FROC | 0.125 | 0.25 | 0.5 | 1 | 2 | 4 | 8 | Mean |
---|---|---|---|---|---|---|---|---|
3D RPN [3] | 0.662 | 0.746 | 0.815 | 0.864 | 0.902 | 0.918 | 0.932 | 0.834 |
DeepLung [2] | 0.692 | 0.769 | 0.824 | 0.865 | 0.893 | 0.917 | 0.933 | 0.842 |
DeepSeed (ours) | 0.739 | 0.803 | 0.858 | 0.888 | 0.907 | 0.916 | 0.920 | 0.862 |
3D RPN [3] | 0.552 | 0.630 | 0.700 | 0.751 | 0.788 | 0.823 | 0.852 | 0.728 |
DeepSeed (ours) | 0.600 | 0.674 | 0.751 | 0.824 | 0.850 | 0.853 | 0.859 | 0.773 |
Fig. 2.
FROC curves obtained by the 3D ResNet-18 backbone and DeepSEED on LIDC/IDRI dataset. The dash-lines show the corresponding upper and lower bounding after bootstrapping.

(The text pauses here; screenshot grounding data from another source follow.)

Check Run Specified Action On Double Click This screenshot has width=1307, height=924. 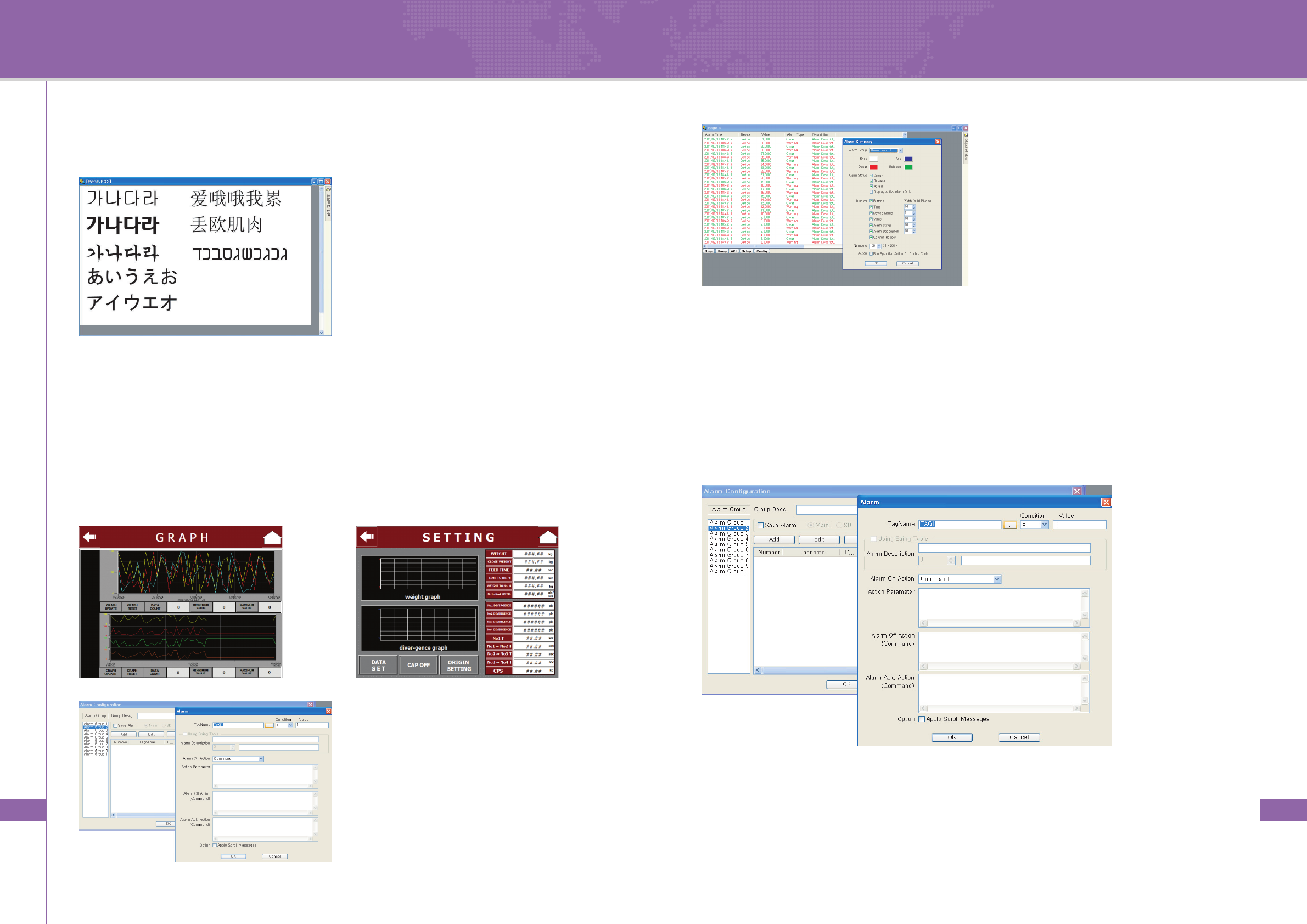click(871, 253)
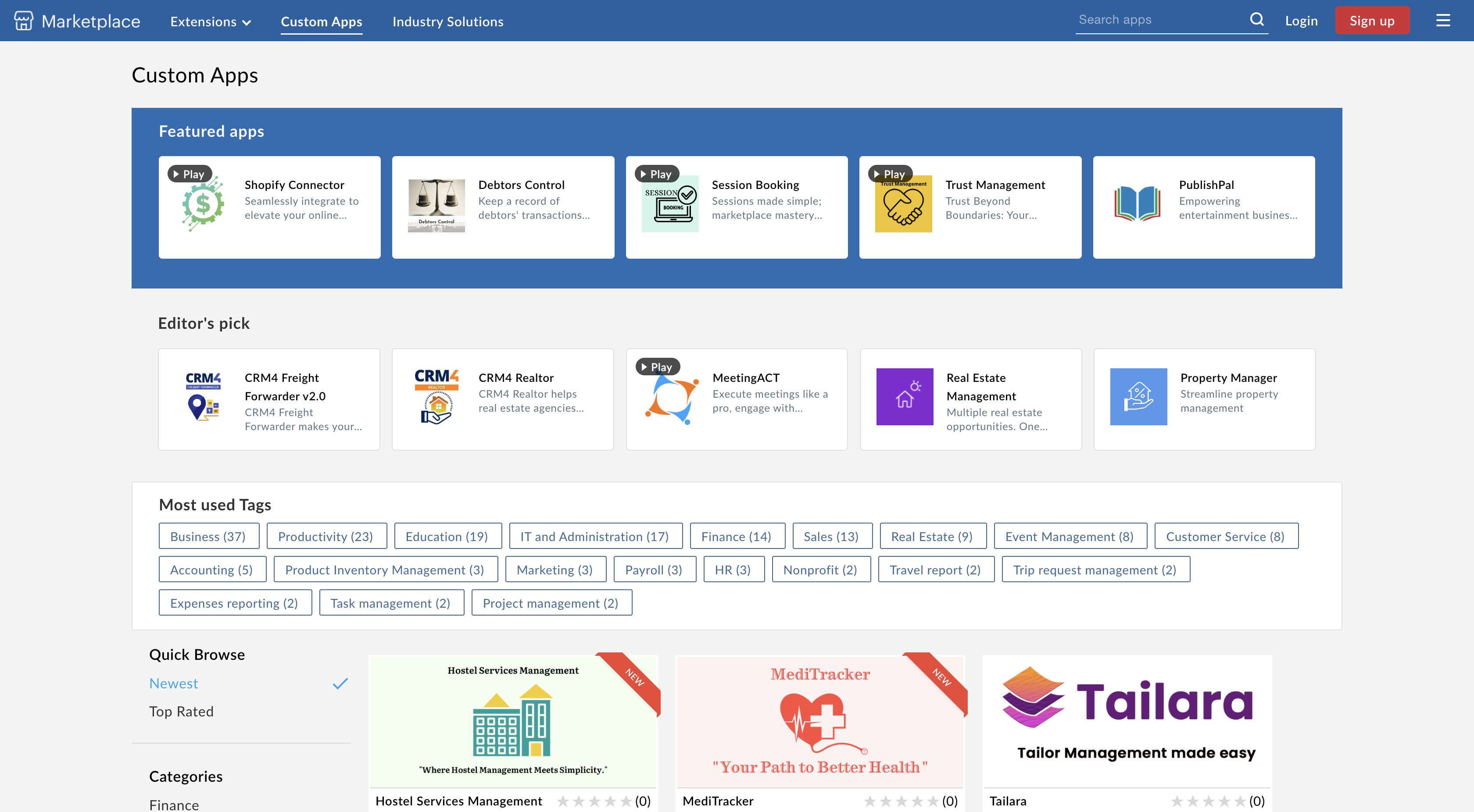The width and height of the screenshot is (1474, 812).
Task: Open the hamburger menu icon
Action: (1442, 21)
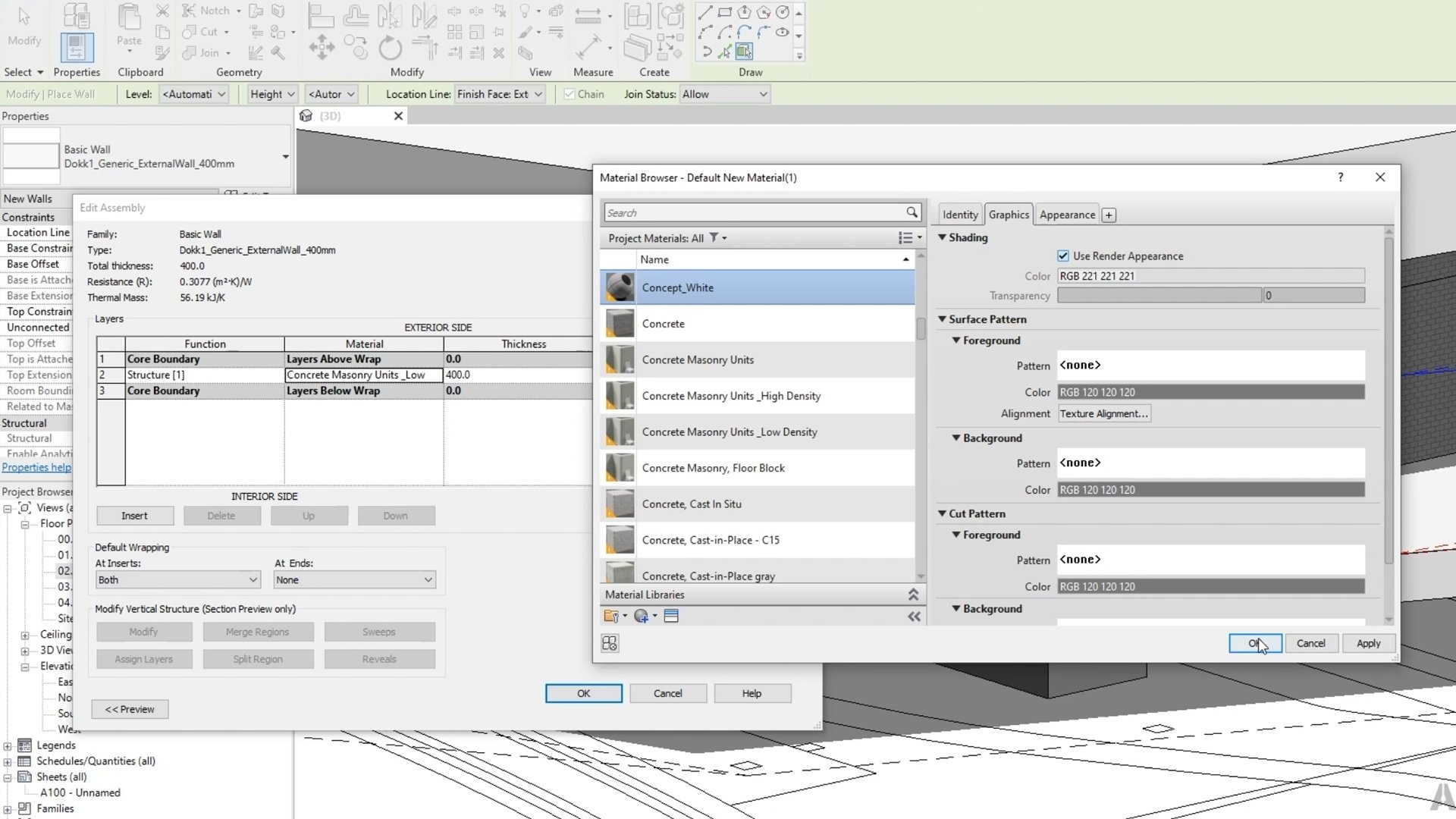Click the Assign Layers button

point(144,658)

We also compared DeepSEED and the 3D RPN in terms of their accuracy for predicting size of bounding boxes for testing samples with correct nodule detection results. As indicated by representative results shown in Fig. 3, DeepSEED predicted precise bounding boxes sizes and accurate locations of bounding boxes, better than the 3D RPN model did.
Fig. 3.
Visualization of representative nodule detection results obtained by the 3D RPN and DeepSEED on LIDC/IDRI scans. Each circle depicts a nodule with its location as the circle’s center and its size as the circle’s radius.
3.4. Ablation studies
To investigate how different components of our method contribute to the nodule detection, we compared the 3D RPN with DeepSEED and its degraded versions without focal loss (proposed no Focal) and without SE blocks (proposed no SE). The ablation was performed on a randomly selected fold of the cross-validation experiments. As shown in Fig. 4, the sensitivity of RPN was much lower than DeepSEED and its degraded versions. For settings of average numbers of FPs/scan smaller than or equal to 1, the degraded versions of DeepSEED obtained better FROC scores, but DeepSEED had better performance for settings of average numbers of FPs/scan greater than 1. These experimental results indicated that both the SE structure and the focal loss could improve the 3D RPN’s performance if they were used alone, and their combination could further improve the 3D RPN’s performance for setting of average numbers of FPs/scan greater than 1.
Fig. 4.
FROC curves obtained by the 3D ResNet-18 backbone and DeepSEED for a randomly selected fold of the cross-validation experiments based on LUNA16 dataset. The dash-lines show the corresponding upper and lower bounding after bootstrapping.
4. CONCLUSIONS
In this study, we developed a novel End-to-End 3D deep learning network under an Encoder-Decoder framework with Squeeze-and-Excitation structures for detection of pulmonary nodules in low-dose lung CT scans. To overcome problems caused by sample imbalance and to reduce the false positive rate, we adopted a focal classification loss in the proposed network. Extensive experimental results on LUNA16 and LIDC/IDRI datasets have demonstrated that our model could achieve improved nodule detection performance compared with state-of-the-art methods with the same network backbone. Ablation studies have indicated that both the Squeeze-and-Excitation structure and the focal classification loss were critical to improve the nodule detection performance.
ACKNOWLEDGEMENTS
This study was supported in part by National Institutes of Health grants [CA223358 and CA189523].